_Seçilen Bölüm:_
Bu başlığı Menderes olarak yazarken, birden anımsadım. Rahmetli büyük başkan Ahmet Piriştina, vefatına kadar geçen süre içerisinde, bir kere bile Menderes demedi. O yüzden ben de Cumaovası diyeceğim…
Cumaovası Belediyesi üzerinde çok ‘organize’ bir çalışma var. Hani “bütün CHP’li belediyeler baskı altında” diyoruz ya, siz bir de Cumaovası’nı görün.
Yoldan geçerken öylesine bir dilekçe yazıp, onu da uçak yapıp kapıdan içeri atsanız, anında soruşturma başlatılıyor. “Neler dönüyor burada.” diye yazmanız yeterli. Anında savcılık dâhil yurdumun kurumları birkaç koldan soruşturma başlatıyor. Oysa suiistimallerin ayyuka çıktığı, medyaya her gün konu olan bazı belediyelerde böyle bir baskı yok…
Üstelik Cumaovası, “vatandaş mağdur” ya da “yatırımcının önünü açmak lazım” edebiyatıyla meclis üyelerinin iş takibi yaptığı, her müdürün odasında bir meclis üyesinin oturduğu belediyelerden değil. Ama ne hikmetse, ‘kişi başına düşen soruşturma oranında’ birinci sırada…
Belediyenin şirketi yok, benzin istasyonu yok, çok rantlı işletmeleri yok. Ayrıca, “meclis üyelerinin baskısı ile tee Bağdat’tan getirilmiş, ‘özel yetkili-yetenekli bir imar müdürü hiç yok. Zaten belediye binası da, bir pasajın ikinci katından ibaret.

_Eldeki Veriler:_

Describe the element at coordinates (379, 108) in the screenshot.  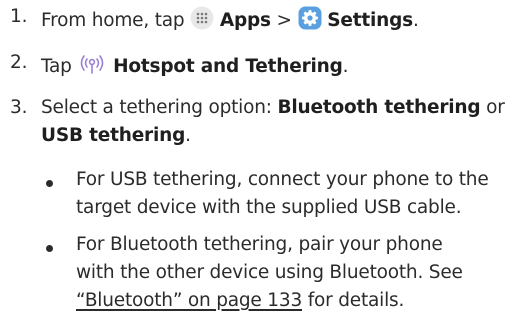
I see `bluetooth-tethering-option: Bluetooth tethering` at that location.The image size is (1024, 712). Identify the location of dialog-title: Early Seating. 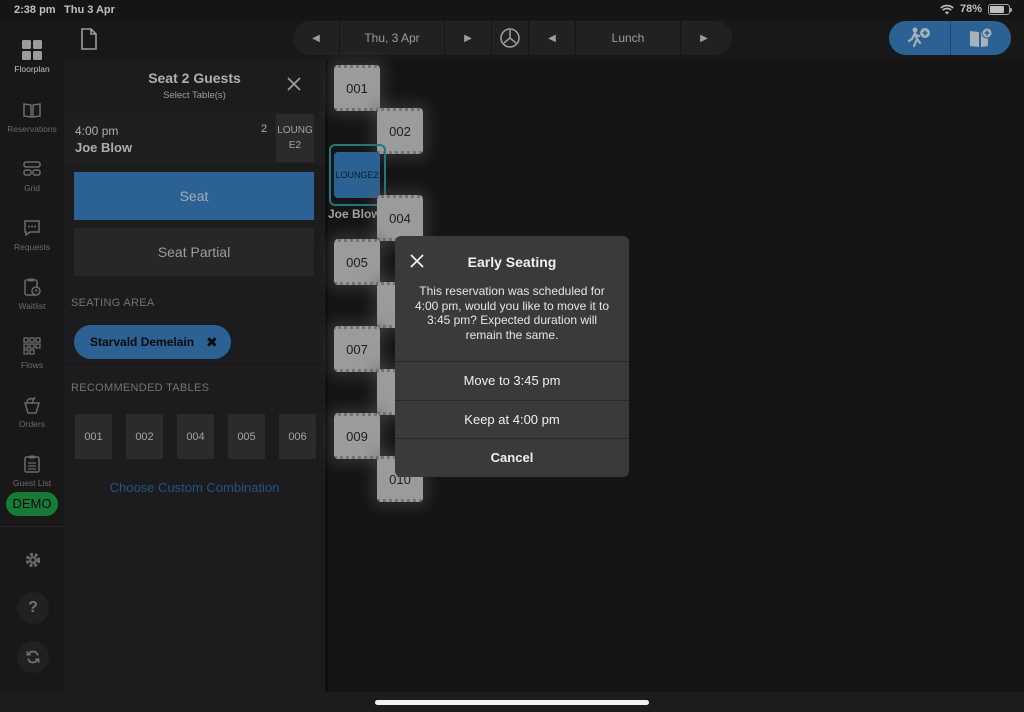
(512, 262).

_Görev Gereksinimleri:_
A. Cumaovası yazısına göre belediye binası nereden ibaret?
B. Cumaovası yazısını son cümlesinden sonra kaldığı yerden alıp sürdürün.
Bu malzeme başka bir kaynaktan alındı.

_Verilen Yanıtlar:_
A. Bir pasajın ikinci katından ibaret.

B.
Belediye Başkanın gözü Aziz Abisinin koltuğunda olmadığı için, belediyenin kaynaklarını, yetimin hakkını bu uğurda peşkeş çekmiyor. Bırakın danışman ordusu, dünür-bacanak beslemeyi, tek bir danışmanı, hatta başkan yardımcısı dahi yok. Ve hatta basında onu ‘sempatik’ gösteren bir basın danışmanı bile olmayan tek başkan!
Ama galiba “seçimlerde AKP’ye katılacağım” şeklinde bir taahhüdü yok. Hani firmaların kampanyaları oluyor ya “24 ay taahhüt verin, yüzde bilmem kaç indirimli kullanın” filan şeklinde. Bazı belediyeler de öyle sanırım. “Yatcaz, kalkcaz, yatcaz kalkcaaz, hoop AKP’deyim!” gibi…
Bildiğiniz gibi mimari projeler vatandaş tarafından, bir serbest mimarlık ofisine gidilerek, parası da bizzat vatandaş tarafından ödenerek çizdiriliyor. Belediye meclislerinde de geçme durumu olmadığı için, yasalara uyan her proje ruhsatını alıp, inşaatına başlıyor. İşte bu projeleri çizdiren vatandaşlar tek tek bulunup, “Sizi bu mimara kim yönlendirdi?” sorusu soruluyormuş yetkili makamlarca… Pes yahu. Çeyrek yüzyıllık meslek hayatımda böyle bir şey duymamıştım.
Acaba yetkili makamlar da mimari proje çizme yetkisine sahip de, kendilerine proje gelmemesinden mi şikâyetçiler?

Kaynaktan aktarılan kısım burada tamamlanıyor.